We are also working together to promote universal values, such as democracy and human rights. We face these challenges both as a nation and as a partner. We will prevail until we overcome these challenges. We will come out stronger. Our two countries will ensure peace and stability of the peninsula and beyond.
Last night the United States Congress ratified the Korea-U.S. Free Trade Agreement. This historic achievement will open a new chapter in our relationship. And I would like to take this opportunity to thank President Obama for his steadfast leadership. This agreement will create more jobs. It will expand mutual investments into both of our countries. It will become a new engine of growth that will propel our economies forward. Ladies and gentlemen, it will be a win for both of our countries.

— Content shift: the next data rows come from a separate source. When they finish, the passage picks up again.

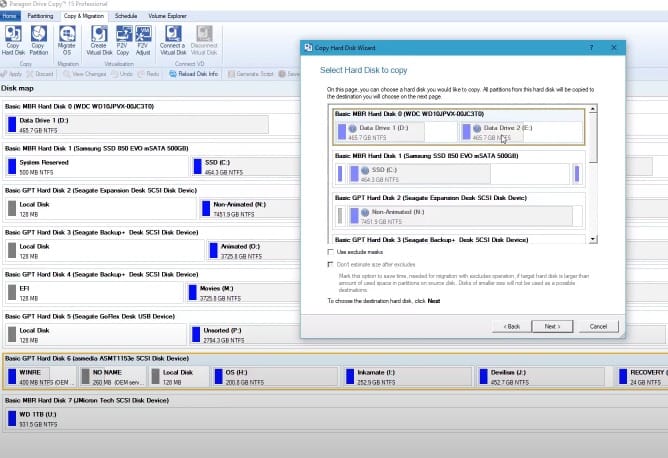The image size is (668, 458).
Task: Enable the Use exclude masks checkbox
Action: point(332,252)
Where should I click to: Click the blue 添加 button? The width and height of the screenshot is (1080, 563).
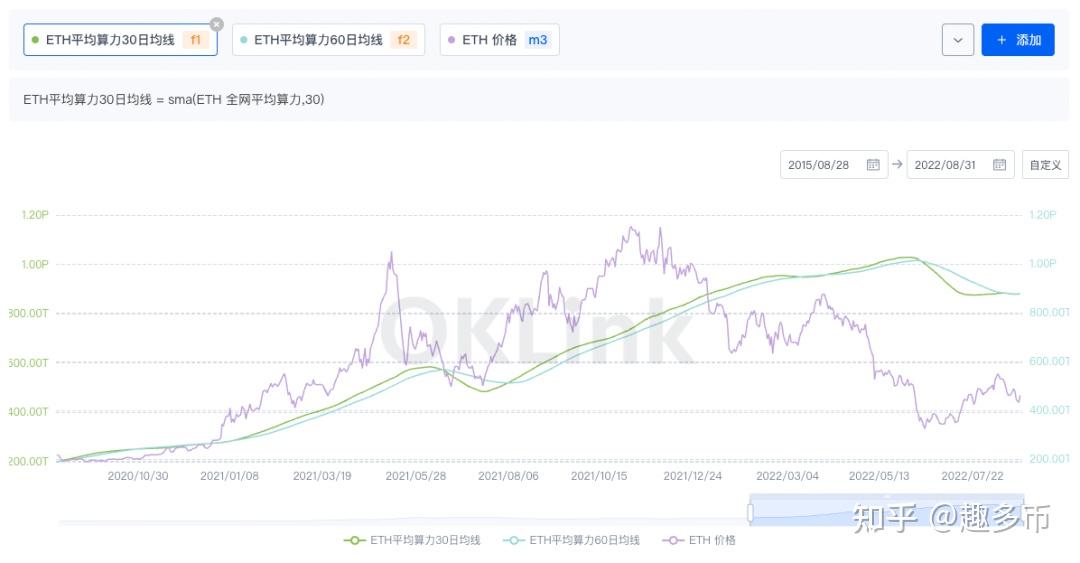pos(1018,40)
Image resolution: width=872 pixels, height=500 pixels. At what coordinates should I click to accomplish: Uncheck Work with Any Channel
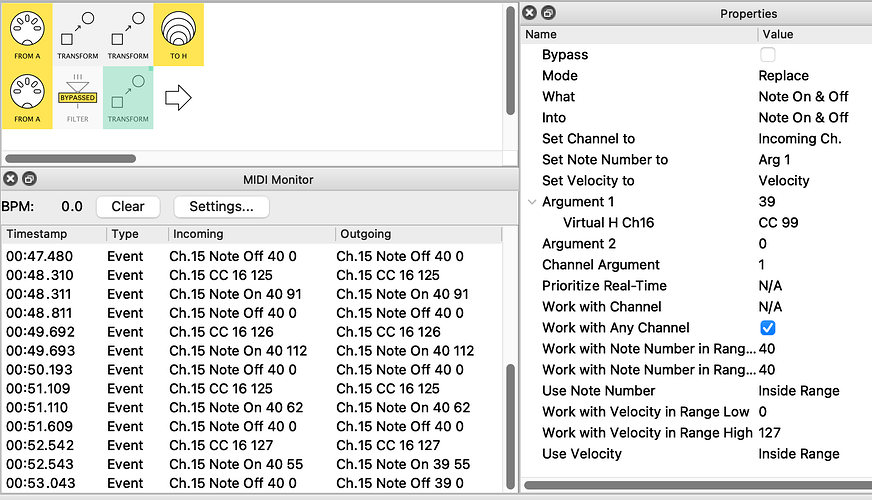768,328
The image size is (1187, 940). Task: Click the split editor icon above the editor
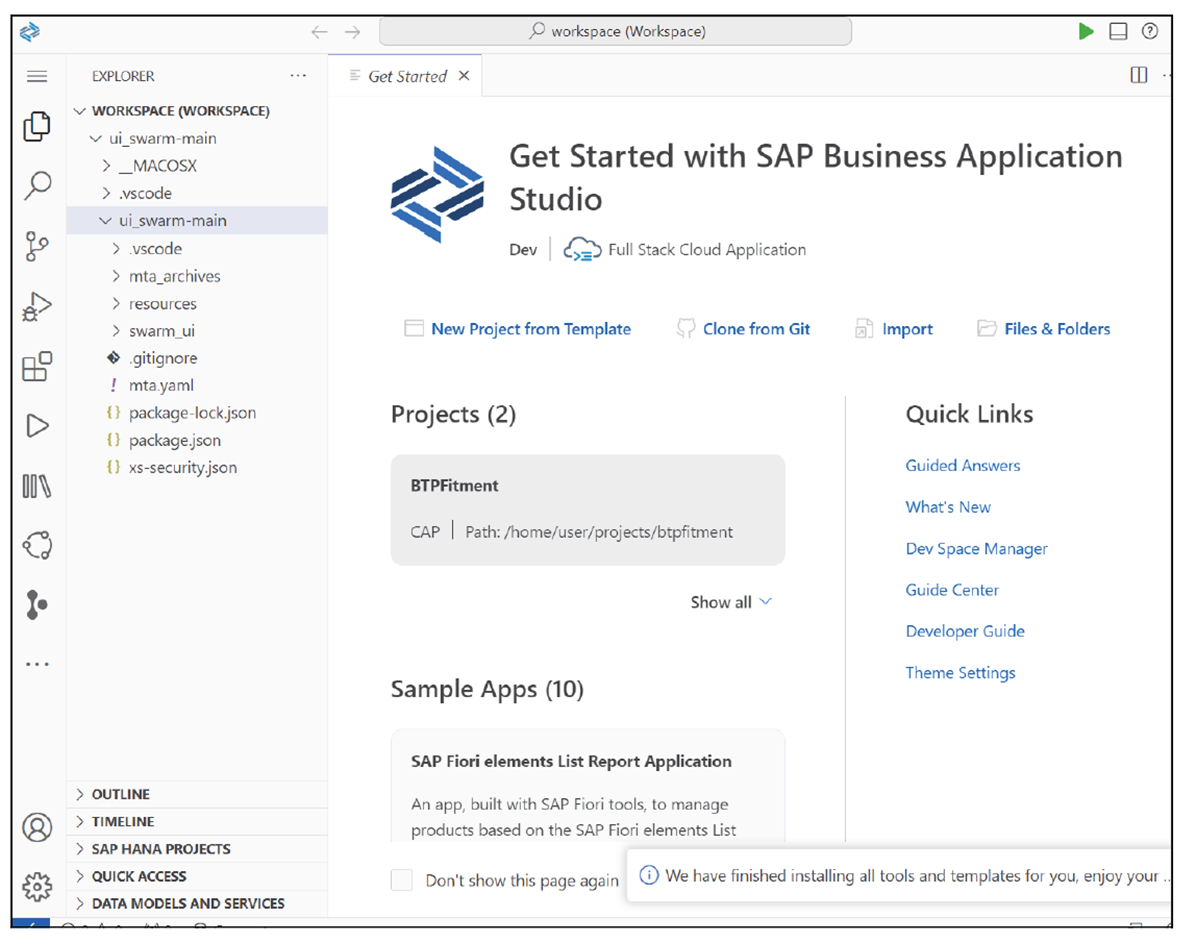pos(1138,75)
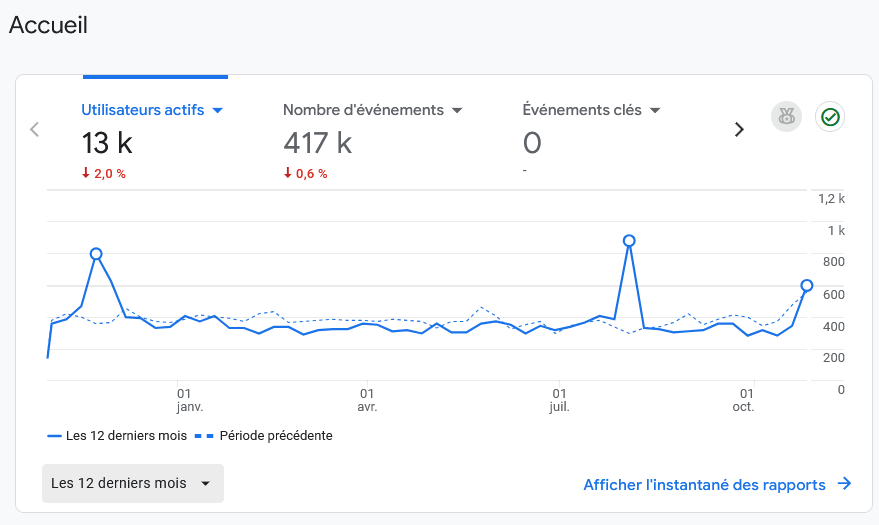The image size is (879, 525).
Task: Expand the Événements clés dropdown arrow
Action: click(x=656, y=110)
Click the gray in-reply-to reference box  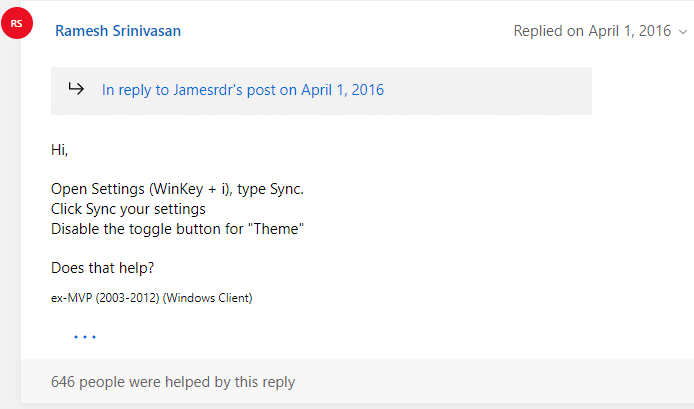point(321,91)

Our two peoples walked alongside together, armed with common values, pursuing the same ideals and achieving common goals. And this is making our security and economic alliance stronger. It is bringing our people closer together. We are true partners and close friends, and we will remain as such in the 21st century. Our alliance that was born of out of the trenches of war will continue to blossom. It will become stronger.
Mr. President, Madam First Lady, ladies and gentlemen, Korea and the United States are global partners now. We are a force for good. I look forward to a constructive, as well as an enjoyable time here in Washington, D.C. with President Obama and the First Lady. My aim is to further strengthen our common values and our partnership.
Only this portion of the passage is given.